In 2009, Amlie-Lefond et al.12 reported 15 out of 687 children enrolled in the International Pediatric Stroke Study (IPSS) received tpa 9 intravenously and 6 intra-arterially. Asymptomatic intracranial hemorrhages were reported in four patients. Two patients died and 12 of 13 had remaining neurological deficits. This is the largest reported experience with tpa administration and children.

More recently, Ladner et al.13 reviewed 124 stroke alerts over a 42 month period from April 2011 after the formation the pediatric acute stroke team and protocols. There were 30 strokes and 21 were ischemic of which two received mechanical endovascular therapy and one received endovascular fibrinolysis. The overall benefits were up to 40% of children had a stroke or a neurological emergency. Access to MRI was readily available the majority of times.

Amlie-Lefond et al.12 reported barriers to treatment with tpa included longer delays in making a specific diagnosis of stroke as stroke mimics are more common in children.
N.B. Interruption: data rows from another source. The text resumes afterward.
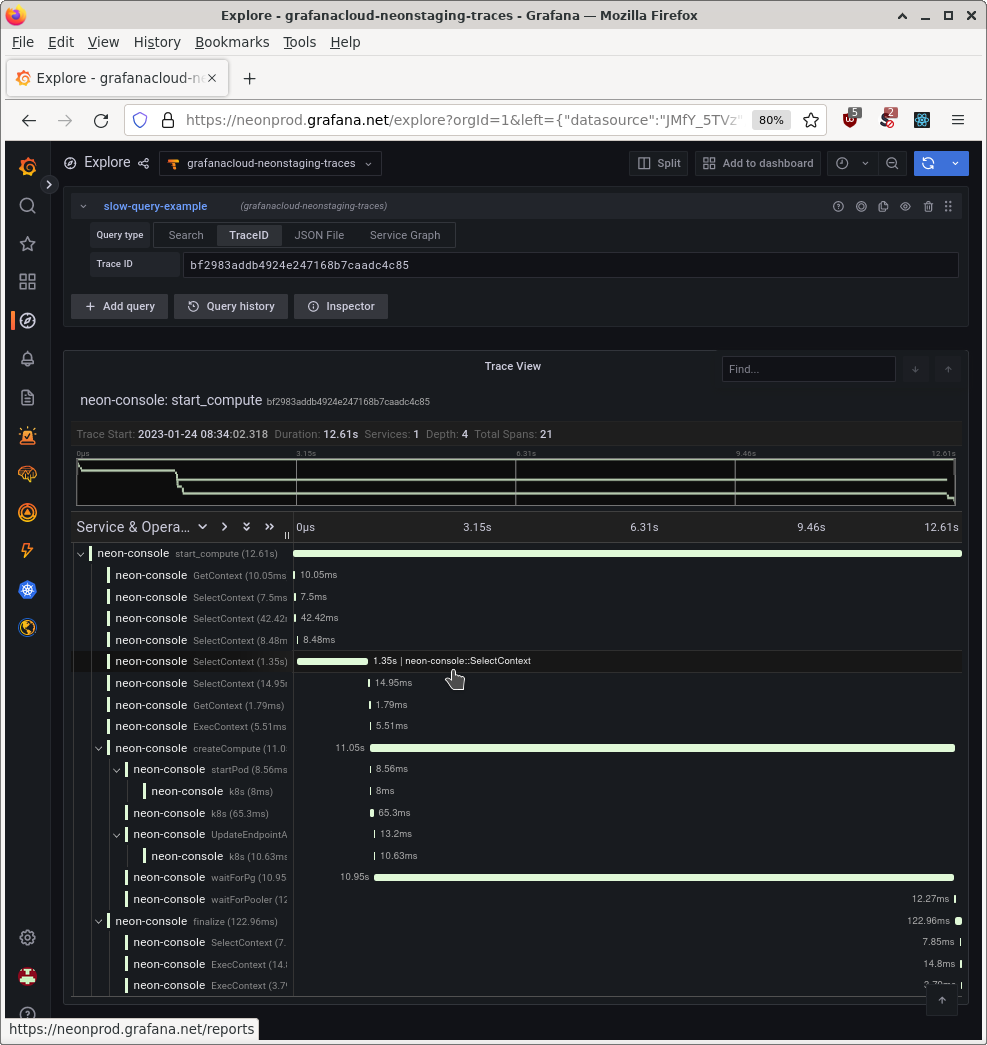Click the Add query button
987x1045 pixels.
coord(119,306)
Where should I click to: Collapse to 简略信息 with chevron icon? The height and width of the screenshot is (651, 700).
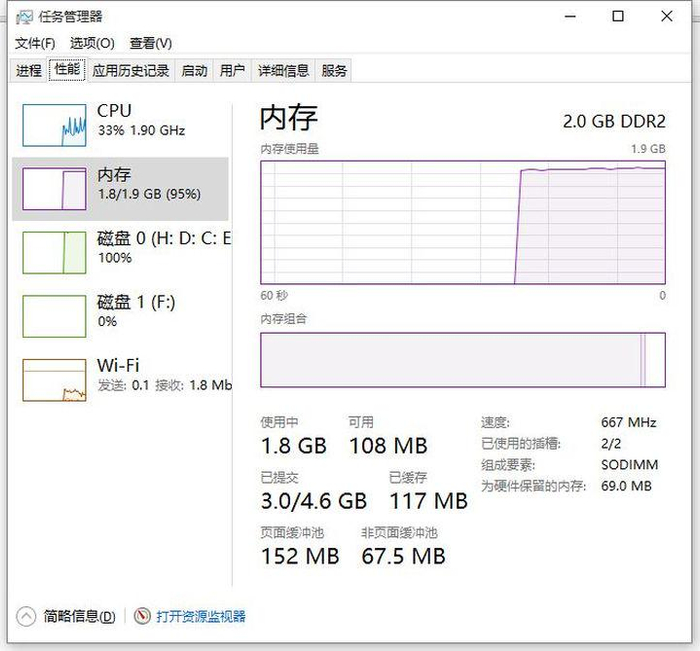27,616
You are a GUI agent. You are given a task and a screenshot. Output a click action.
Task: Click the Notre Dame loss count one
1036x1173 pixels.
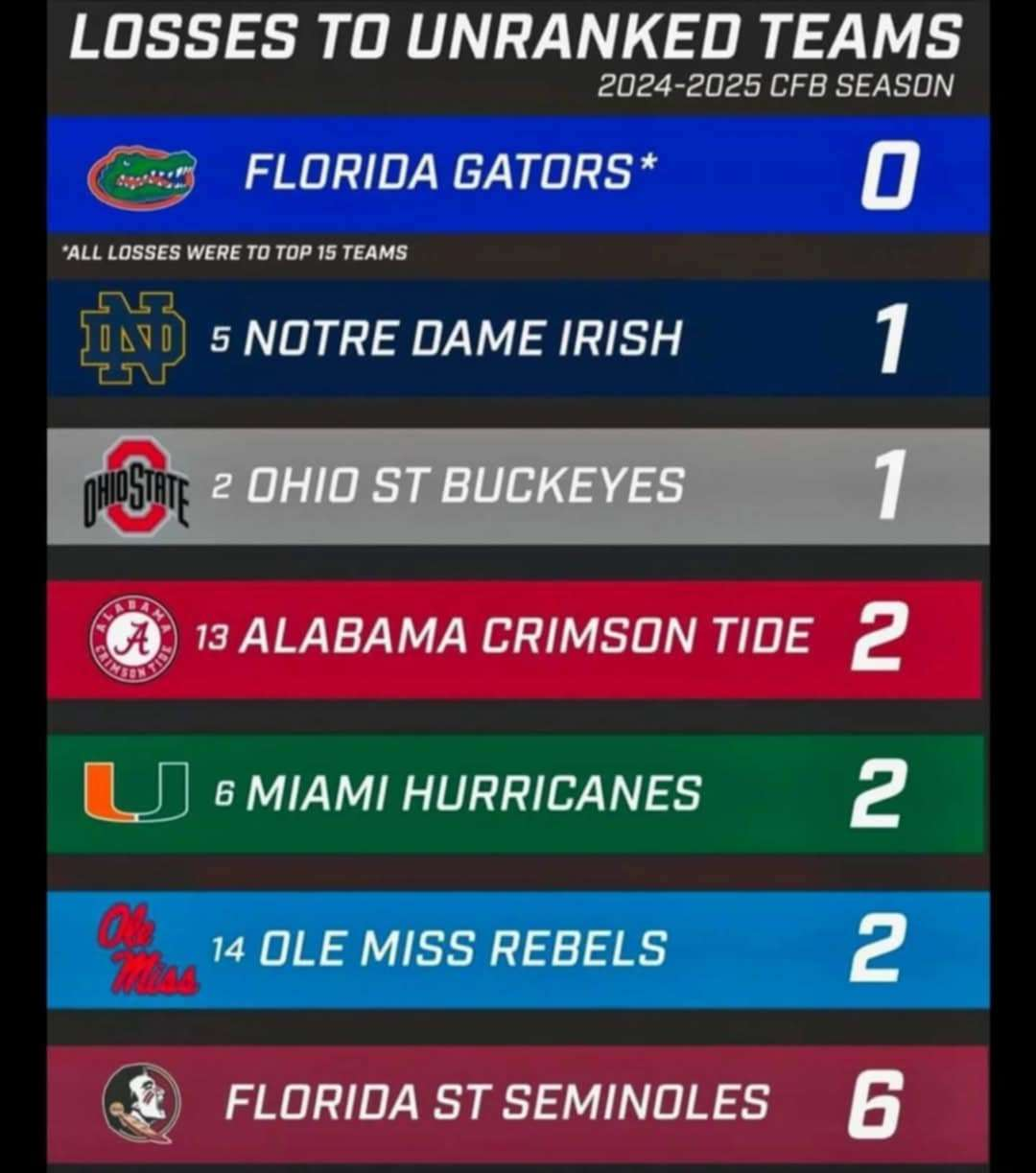click(889, 340)
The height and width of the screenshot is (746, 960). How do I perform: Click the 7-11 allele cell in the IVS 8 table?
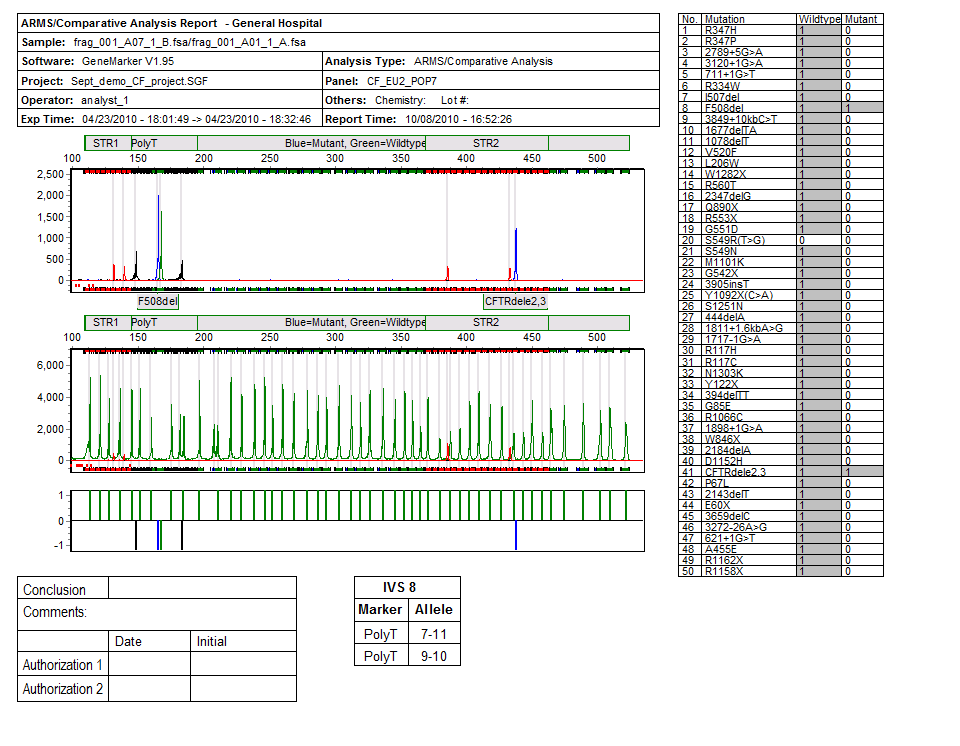[435, 634]
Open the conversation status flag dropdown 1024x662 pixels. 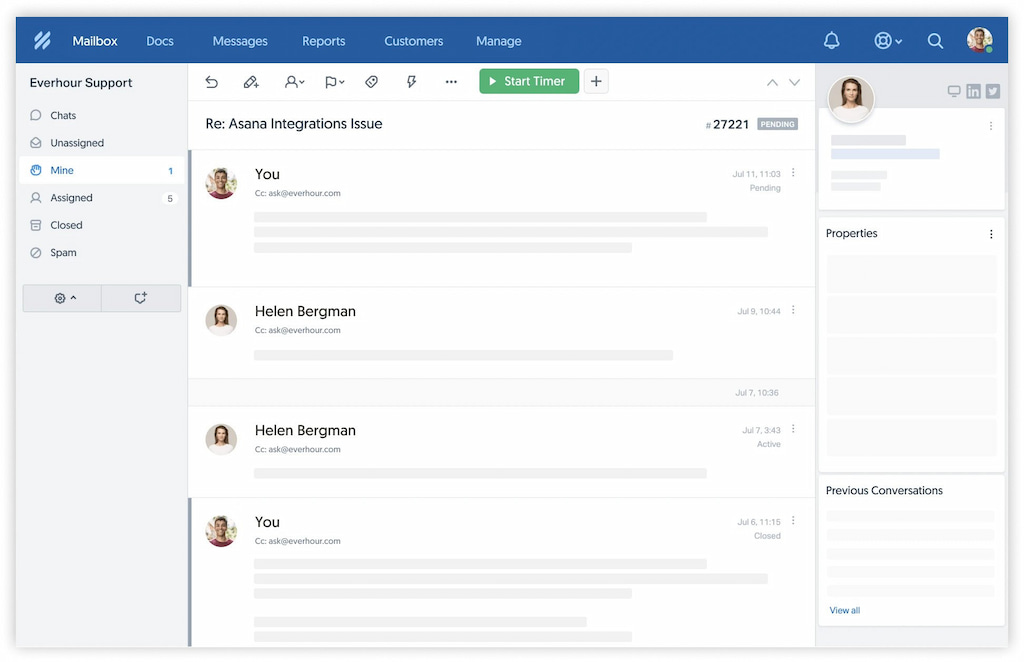[333, 82]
The reason our patient received expedited care because he was in a setting around trained personnel who suspected he was having a stroke and called 911/EMS.We made every effort to adhere to current published adult guidelines for tpa administration.6 with regards to time and dosage unlike in Amlie-Lefond et al.12 where 7 of 15 did not receive treatment according to the published guidelines.14 Fonarow et al.15 showed with shorter door to needle times of tpa administration in less than 60 minutes that better outcomes were achieved from a national database of 1030 Get With The Guidelines-Stroke Hospitals. It has also been shown that less than 30 percent of patients are treated within 60 minutes. Pre-notification by 911/EMSfacilitated patient preparation for the ED and Stroke Team responders. The patient outcome was directly attributable to this. EMS, hospital prenotification is associated with shorter evaluation and treatment times .15 and a greater rate of tpa administration.16

Ways to improve the recognition of stroke in children is through the identification of predisposing risk factors like hypertension, diabetes, dyslipidemias, and obesity. Syndromes with a genetic predisposition for stroke include sickle cell disease, metabolic disorders like MELAS, hypercoagulable disorders, moyamoya disease or connective tissue disorders. Equally important is to raise community awareness through family education, teacher education, school education, and recreational and sporting event education. The most likely location for a child to have stroke other than home is at school. Although mechanisms like dissection were not identified, it is possible with football, weight training, wrestling, cheerleading or soccer.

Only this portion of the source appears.